The European Court of Justice (ECJ) has recently heard the case of B v Yodel Delivery Network Ltd. The case was to determine whether a delivery driver, who was working for the parcel delivery company yodel, was classed as a worker for the European Working Time Directive.
The facts of the case were that B’s courier service agreement stated he was a self-employed independent contractor. He would use his own vehicle and mobile phone to communicate with customers. To use the software provided by Yodel on their hand-held delivery device, he had to undergo training. He was under no obligation to deliver the parcel’s personally, but Yodel could deny the use of a substitute if the said substitute did not have the required skills or qualifications. There was no requirement from Yodel to provide work and no requirement from B to accept the work. Drivers are able to choose the route and time they deliver parcels unless it is a fixed-time delivery, but drivers did have to work from 7:30am to 9pm. The drivers were paid a fixed rate per parcel.
The ECJ highlighted factors such as:
• the power of substitution;
• no work needed to be provided or accepted (the mutuality of obligation); and
• the worker was subject to as little control as possible, he could work his own hours and drive his own route.
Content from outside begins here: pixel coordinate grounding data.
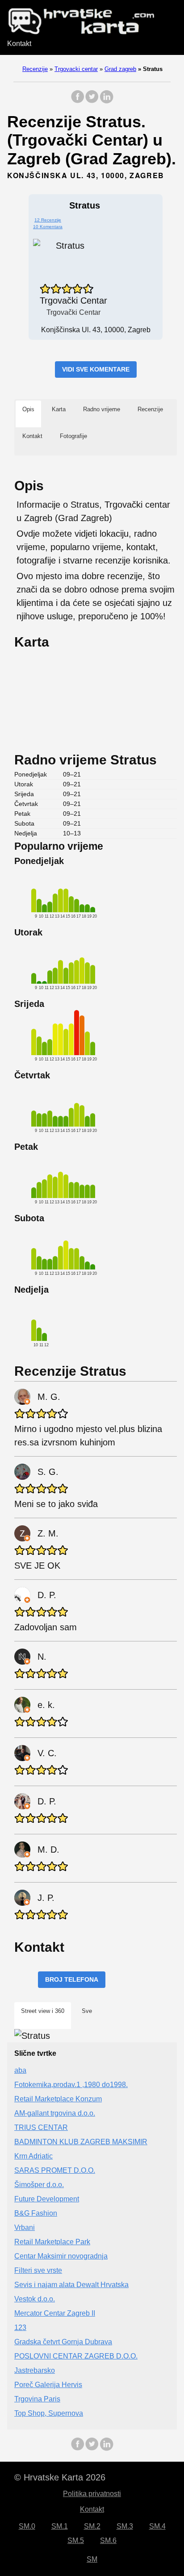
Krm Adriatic (33, 2156)
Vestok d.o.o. (34, 2299)
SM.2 (92, 2526)
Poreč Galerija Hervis (48, 2384)
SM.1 (59, 2526)
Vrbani (24, 2227)
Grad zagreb (120, 69)
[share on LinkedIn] (106, 101)
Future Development (46, 2199)
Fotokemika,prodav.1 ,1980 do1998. (71, 2084)
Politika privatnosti (92, 2493)
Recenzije (35, 69)
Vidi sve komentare (96, 369)
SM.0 (27, 2526)
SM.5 (75, 2540)
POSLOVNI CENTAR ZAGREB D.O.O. (76, 2356)
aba (20, 2070)
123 (20, 2327)
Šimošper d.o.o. (39, 2184)
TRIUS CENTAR (41, 2127)
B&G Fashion (35, 2213)
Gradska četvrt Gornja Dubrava (63, 2342)
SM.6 (108, 2540)
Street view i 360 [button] (42, 2011)
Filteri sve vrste (38, 2270)
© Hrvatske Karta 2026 (59, 2477)
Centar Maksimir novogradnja (61, 2256)
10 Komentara (48, 226)
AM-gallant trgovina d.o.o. (54, 2113)
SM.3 (125, 2526)
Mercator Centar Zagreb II (54, 2313)
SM (92, 2559)
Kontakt (19, 43)
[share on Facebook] (78, 101)
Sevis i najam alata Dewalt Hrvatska (71, 2284)
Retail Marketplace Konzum (58, 2099)
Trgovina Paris (37, 2399)
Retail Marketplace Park (52, 2242)
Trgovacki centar (76, 69)
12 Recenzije (47, 219)
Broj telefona (71, 1979)
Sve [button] (87, 2011)
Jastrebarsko (34, 2370)
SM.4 (157, 2526)
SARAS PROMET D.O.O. (54, 2170)
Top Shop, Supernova (48, 2413)
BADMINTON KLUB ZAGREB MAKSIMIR (80, 2142)
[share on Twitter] (92, 101)
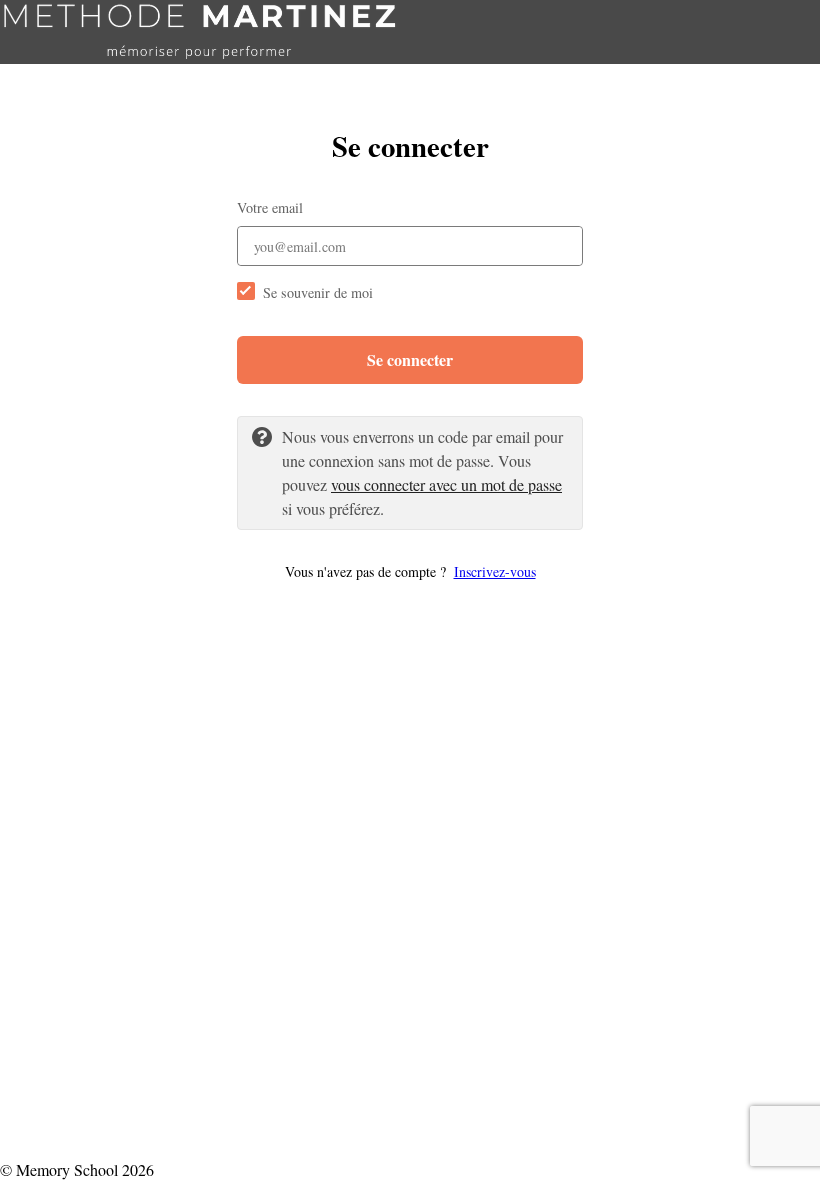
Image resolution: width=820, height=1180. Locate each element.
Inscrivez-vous (495, 571)
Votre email (270, 207)
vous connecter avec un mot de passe (446, 484)
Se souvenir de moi (318, 292)
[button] (410, 571)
They stated that where an individual has the power to choose the manner in which his tasks are performed, the time and place of work – these factors would lend themselves to a relation of an independent service provider. They did however state that an essential part of the employment relationship was that an individual performs tasks under the direction of another person, and for that person in return for remuneration, which is what was happening in the case.
The ECJ made a ruling by way of reasoned order, which essentially means they have given guidance on what will determine the classification but they will refer the question back to the courts which originally referred the case to the ECJ and the referring court will use existing case law to answer the question.
The ECJ went on to highlight to the employment tribunal the factors that would carry significant weight when they make their ruling. They noted that the claimant appeared to have a great deal of freedom in terms of his relationship with Yodel. They stated the tribunal would have to look at the practical reality of the situation and decide whether the apparent freedom was notional. The second factor that would carry significant weight would be whether the relationship between the claimant and Yodel was one of a subordinate, to do this the tribunal would need to look at the factors the analysed above.
From the decisions, regarding these factors, made by the tribunal it would be for them to decide whether the claimant was classed as a worker.
The decision which will eventually be made could have a major impact on the gig economy which has recently seem a boom in the UK so it will be very interesting to see the outcome of the hearing.